> **Set task**
Rewrite the listing below as a numbered list, skipping any blank lines and leaving out the pictures.

> **Stored data**

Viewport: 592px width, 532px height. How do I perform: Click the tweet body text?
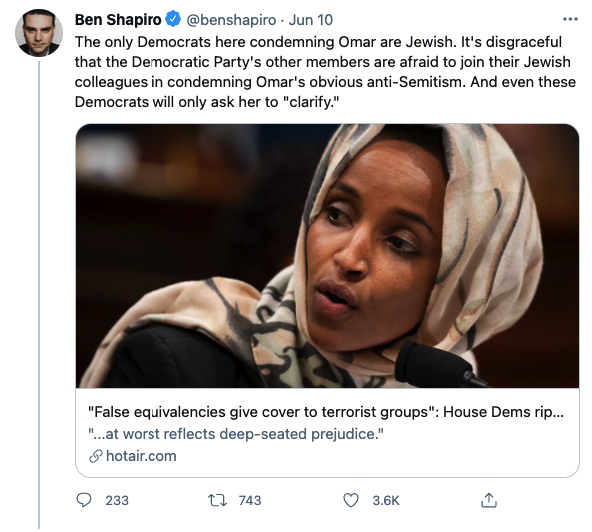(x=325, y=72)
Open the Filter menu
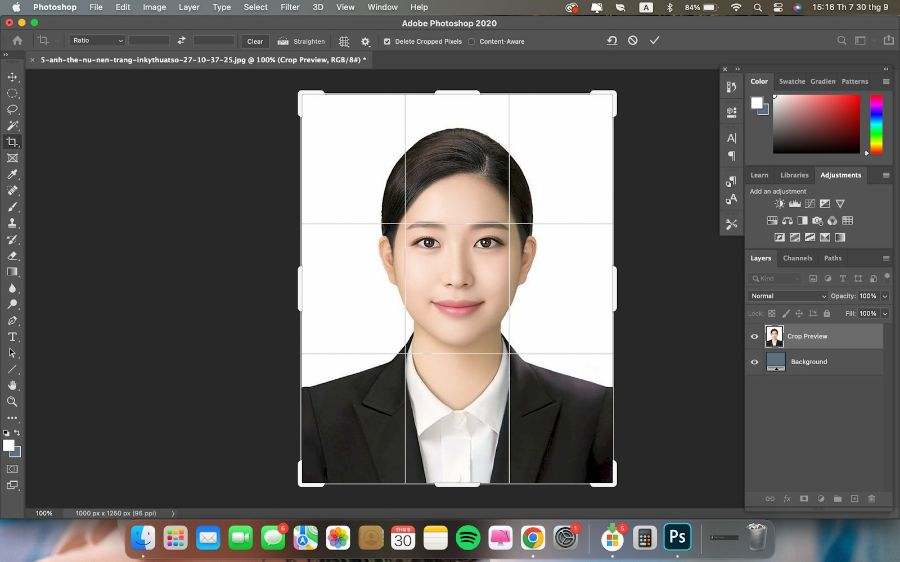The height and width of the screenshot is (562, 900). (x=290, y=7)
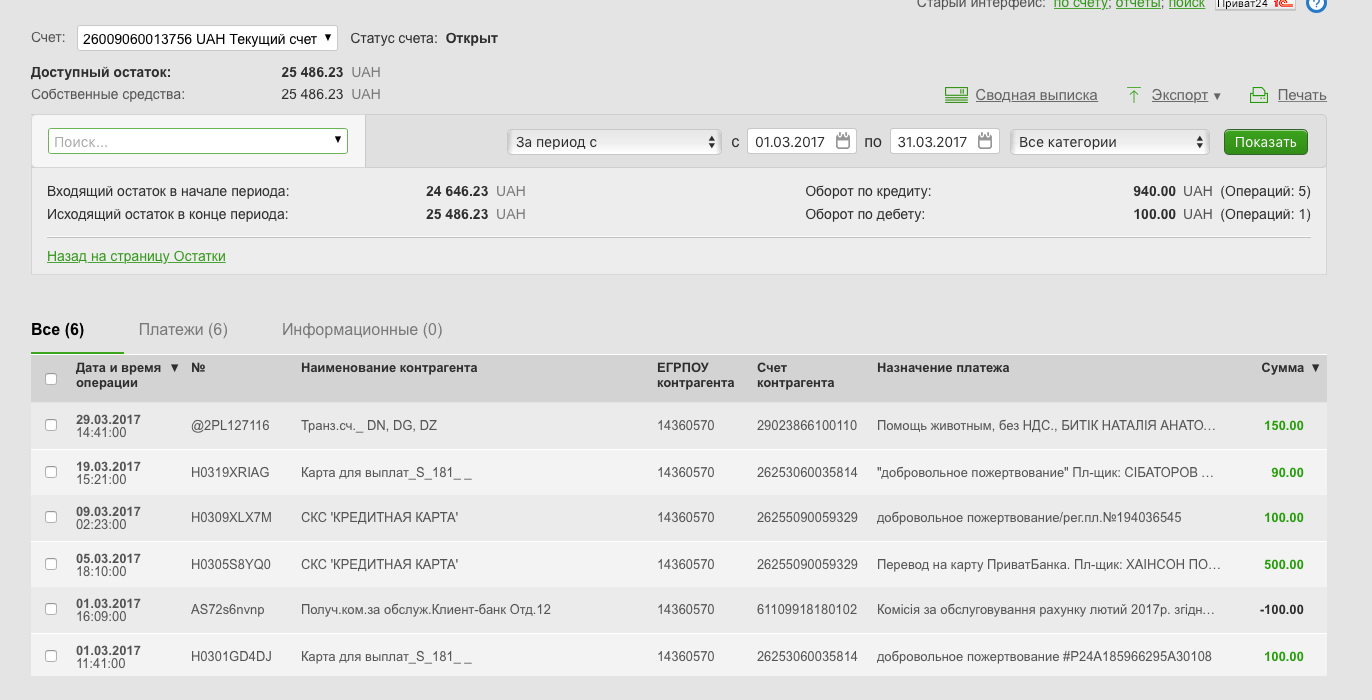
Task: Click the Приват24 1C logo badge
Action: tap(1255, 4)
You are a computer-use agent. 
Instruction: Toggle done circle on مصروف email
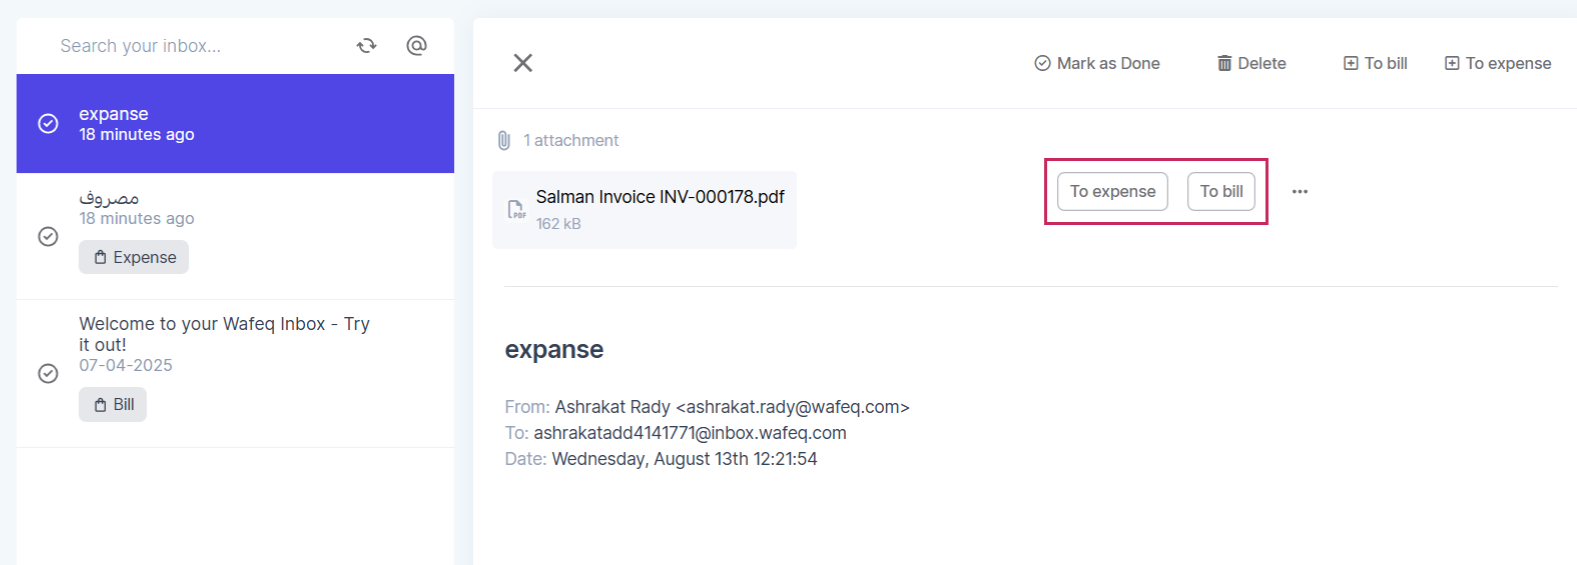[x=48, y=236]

> **Final result**
1. Viewport: 592px width, 532px height. How do I perform: Click the tweet body text?
2. (x=325, y=72)
3. Open the Filter menu
4. The height and width of the screenshot is (562, 900). (x=290, y=7)
5. Task: Click the Приват24 1C logo badge
6. Action: tap(1255, 4)
7. You are a computer-use agent. 
8. Instruction: Toggle done circle on مصروف email
9. [x=48, y=236]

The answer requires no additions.